Grounding Do's Don'ts & Why Part 3

Discussion in 'Antennas, Feedlines, Towers & Rotors' started by AI5DH, Mar 19, 2012.

ad: L-HROutlet
ad: l-rl
ad: Left-3
ad: L-Geochron
ad: Left-2
ad: MessiPaoloni-1
ad: HRDLLC-2
ad: abrind-2
ad: L-MFJ
  1. W9GB

    W9GB Ham Member QRZ Page

    Another Urban Legend posting ...

    The Sears Tower (now Willis Tower) is hit by lightning hundreds of times each year ... with no damage to hundreds of pieces of communications gear on that roof top. All grounding is per current codes.
    Florida, especially the western Gulf Coast, gets even more lightning strikes to communication towers.

    Damage? A few rare instances when someone does not follow rules and codes. Their career t hat wireless carrier or broadcaster is usually finished -- maybe they relocate in your neighborhood.
     
    Last edited: Jun 3, 2012
  2. K5JY

    K5JY Ham Member QRZ Page

    I'm looking for advice in placing lightning arrestors in coax antenna line. My application is an x-quad Yagi that has two feeds, allowing me to configure the antenna for vertical, horizontal, left circular, and right circular polarization via phasing lines switched by a set of on-mast coax relays.

    As I see it, the options are:
    1. use two arrestors, placed in each feed line within a few feet of the antenna, and before the lines enter the phasing relays.
    2. use one arrestor, placed in the single line coming out of the coax relays, but still on the metal mast within a foot or two of the relay output.
    3. use one arrestor, placed at the base of the tower
    4. use one arrestor, placed on the feedthrough bringing the coax into the shack.

    For option #1, the benefit is that surges are hopefully shunted to ground via the mast, tower, and its grounding rod system before anything other than the antenna itself is damaged. The downside is that it takes twice the number of arrestors.

    For option #2, the benefit is that it only requires one arrestor, and any surge is hopefully sent down what ought to be a low-impedance path of the mast and tower to a ground rod. The downside is that it exposes the coax relays to an un-arrested surge.

● TO DO
1. Please retype the part of the grounding discussion starting at "ad: L-HROutlet" and ending at "Legend posting ...".
2. In the grounding discussion, what kind of antenna does K5JY say is used in the application?

● DATA
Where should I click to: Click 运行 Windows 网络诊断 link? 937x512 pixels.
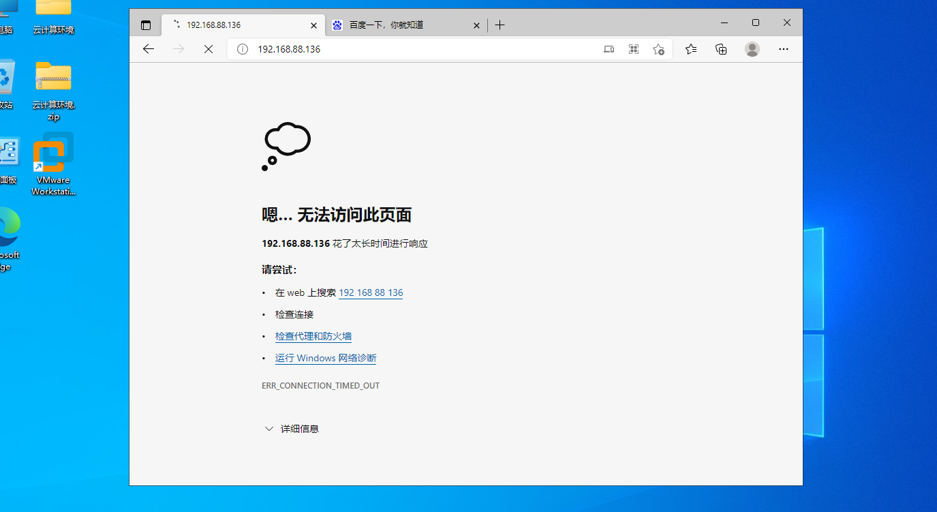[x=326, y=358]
...
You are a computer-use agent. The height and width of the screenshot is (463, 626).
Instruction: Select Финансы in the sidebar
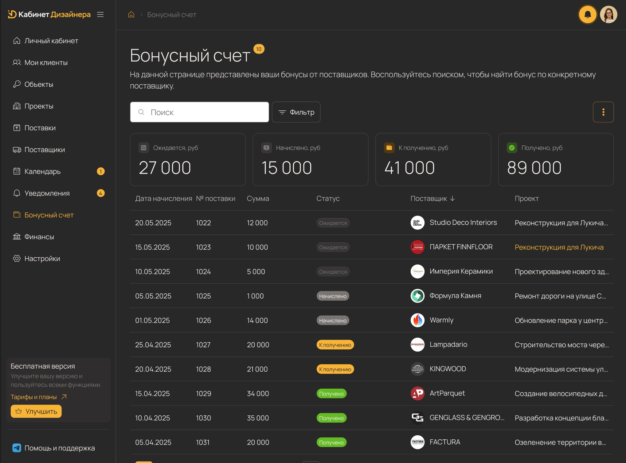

● TASK ANSWERS
1.
ad: L-HROutlet
ad: l-rl
ad: Left-3
ad: L-Geochron
ad: Left-2
ad: MessiPaoloni-1
ad: HRDLLC-2
ad: abrind-2
ad: L-MFJ
  1. W9GB

    W9GB Ham Member QRZ Page

    Another Urban Legend posting ...

2. An x-quad Yagi with two feeds.